Agencies seek more funding for Holocaust survivors
State and federal help is sought to provide home care assistance
A concentration camp survivor in her early 90s refused to leave her sixth-floor walkup apartment in Union County during Superstorm Sandy, despite having no heat or electricity.
“She had very limited use of her legs,” said Tom Beck, executive director of the Jewish Family Service of Central New Jersey, who asked that the woman’s name not be given.
“In addition to suffering from Parkinson’s disease, she is a diabetic whose insulin had to be refrigerated. She was at risk of dying,” he told NJ Jewish News in a June 14 phone interview.
But the trauma she suffered from her experience at the hands of the Nazis affected her response to the storm, said Beck. “She was absolutely terrified about leaving and not ever being able to return.”
For the woman, said Beck, “it was deja vu. It took a nurse and social worker hours of gentle discussion to persuade her to leave her home and go to the safety of her daughter’s apartment.”
The woman was among the 450 Holocaust survivors in New Jersey who, in order to get by, must receive home care assistance. It’s provided through the state’s Jewish family service agencies, with much of the funding coming from the Conference on Jewish Material Claims Against Germany.
The conference subsidizes the service agencies’ food, health, and home care programs for survivors.
But with that funding falling short of providing for the full range of survivors’ needs, Jewish federations and survivor support groups are seeking greater aid for survivors on both state and federal levels.
After the Jewish federations sought $400,000 from the NJ State Legislature to help fund Holocaust survivor assistance programs, the lawmakers granted 50 percent of their request.
“Our application was based on the two-year allocation shortfall of monies received from the Claims Conference,” said Jacob Toporek, executive director of the NJ State Association of Jewish Federations. “To their credit, the legislators wanted to do something on a bipartisan basis, but they couldn’t give us 100 percent.

______________________________

▸ **COMPLETE THE FOLLOWING**
a – Translate this sentence from the article on Holocaust survivor funding into Spanish: "The conference subsidizes the service agencies’ food, health, and home care programs for survivors."
b – According to the article on Holocaust survivor funding, why did the survivor in Union County refuse to leave her apartment during Superstorm Sandy? Answer in one to three sentences.
c – In the article on Holocaust survivor funding, how much of the Jewish federations' $400,000 request did the NJ State Legislature grant?

▸ **AVAILABLE DATA**
______________________________

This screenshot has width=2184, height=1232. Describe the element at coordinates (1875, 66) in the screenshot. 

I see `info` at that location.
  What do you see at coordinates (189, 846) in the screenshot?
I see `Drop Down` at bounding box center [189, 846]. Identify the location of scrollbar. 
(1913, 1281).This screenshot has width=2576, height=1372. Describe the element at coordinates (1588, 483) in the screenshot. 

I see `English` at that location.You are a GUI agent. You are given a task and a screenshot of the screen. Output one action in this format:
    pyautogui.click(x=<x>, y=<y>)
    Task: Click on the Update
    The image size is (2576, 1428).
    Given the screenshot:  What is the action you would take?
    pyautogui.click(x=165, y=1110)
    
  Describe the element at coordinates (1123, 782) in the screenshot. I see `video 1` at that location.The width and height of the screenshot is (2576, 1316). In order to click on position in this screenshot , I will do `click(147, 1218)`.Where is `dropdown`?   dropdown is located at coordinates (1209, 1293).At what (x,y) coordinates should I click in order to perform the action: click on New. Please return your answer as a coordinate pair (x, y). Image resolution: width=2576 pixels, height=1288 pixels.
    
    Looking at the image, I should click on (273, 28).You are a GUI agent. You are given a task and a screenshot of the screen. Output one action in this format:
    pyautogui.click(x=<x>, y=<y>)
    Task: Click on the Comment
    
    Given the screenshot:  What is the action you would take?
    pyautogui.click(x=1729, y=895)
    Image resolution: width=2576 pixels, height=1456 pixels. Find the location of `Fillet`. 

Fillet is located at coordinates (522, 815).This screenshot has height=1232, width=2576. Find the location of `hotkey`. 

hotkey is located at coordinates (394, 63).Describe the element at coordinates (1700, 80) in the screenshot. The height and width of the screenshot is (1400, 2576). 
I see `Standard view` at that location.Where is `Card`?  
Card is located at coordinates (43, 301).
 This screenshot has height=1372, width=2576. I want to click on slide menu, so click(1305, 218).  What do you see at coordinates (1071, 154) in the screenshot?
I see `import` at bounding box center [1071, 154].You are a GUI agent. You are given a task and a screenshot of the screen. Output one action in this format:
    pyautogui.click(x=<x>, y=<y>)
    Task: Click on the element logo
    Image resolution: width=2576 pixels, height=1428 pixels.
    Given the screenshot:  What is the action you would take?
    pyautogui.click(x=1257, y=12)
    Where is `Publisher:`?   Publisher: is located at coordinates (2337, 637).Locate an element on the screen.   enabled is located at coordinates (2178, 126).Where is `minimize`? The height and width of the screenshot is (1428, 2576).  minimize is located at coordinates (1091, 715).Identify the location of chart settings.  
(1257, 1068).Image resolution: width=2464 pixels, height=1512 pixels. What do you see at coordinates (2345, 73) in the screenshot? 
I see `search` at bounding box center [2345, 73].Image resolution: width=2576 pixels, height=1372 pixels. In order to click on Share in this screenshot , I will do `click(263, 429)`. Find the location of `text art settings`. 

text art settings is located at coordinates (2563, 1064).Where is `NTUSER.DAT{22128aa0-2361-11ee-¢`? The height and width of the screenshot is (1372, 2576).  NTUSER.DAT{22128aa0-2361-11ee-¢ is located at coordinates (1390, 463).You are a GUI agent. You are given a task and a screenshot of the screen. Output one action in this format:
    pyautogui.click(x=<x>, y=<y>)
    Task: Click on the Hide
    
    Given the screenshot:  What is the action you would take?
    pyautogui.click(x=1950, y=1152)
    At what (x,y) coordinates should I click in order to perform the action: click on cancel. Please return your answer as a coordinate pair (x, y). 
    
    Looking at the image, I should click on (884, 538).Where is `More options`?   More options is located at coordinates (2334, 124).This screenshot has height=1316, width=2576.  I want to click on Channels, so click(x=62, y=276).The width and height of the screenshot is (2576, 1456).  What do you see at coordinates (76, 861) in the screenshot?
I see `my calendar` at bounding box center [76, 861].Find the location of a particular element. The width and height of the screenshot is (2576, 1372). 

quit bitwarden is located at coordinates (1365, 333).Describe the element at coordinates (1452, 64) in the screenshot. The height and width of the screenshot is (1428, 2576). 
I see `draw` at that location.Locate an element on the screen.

______________________________

▸ **SET OF ANSWERS**
a – La conferencia subvenciona los programas de alimentación, salud y atención domiciliaria de las agencias de servicios para los sobrevivientes.

b – The trauma she suffered at the hands of the Nazis shaped how she responded to the storm. She was terrified of leaving and never being able to return, and the situation felt like deja vu to her.

c – The legislature granted 50 percent of the request.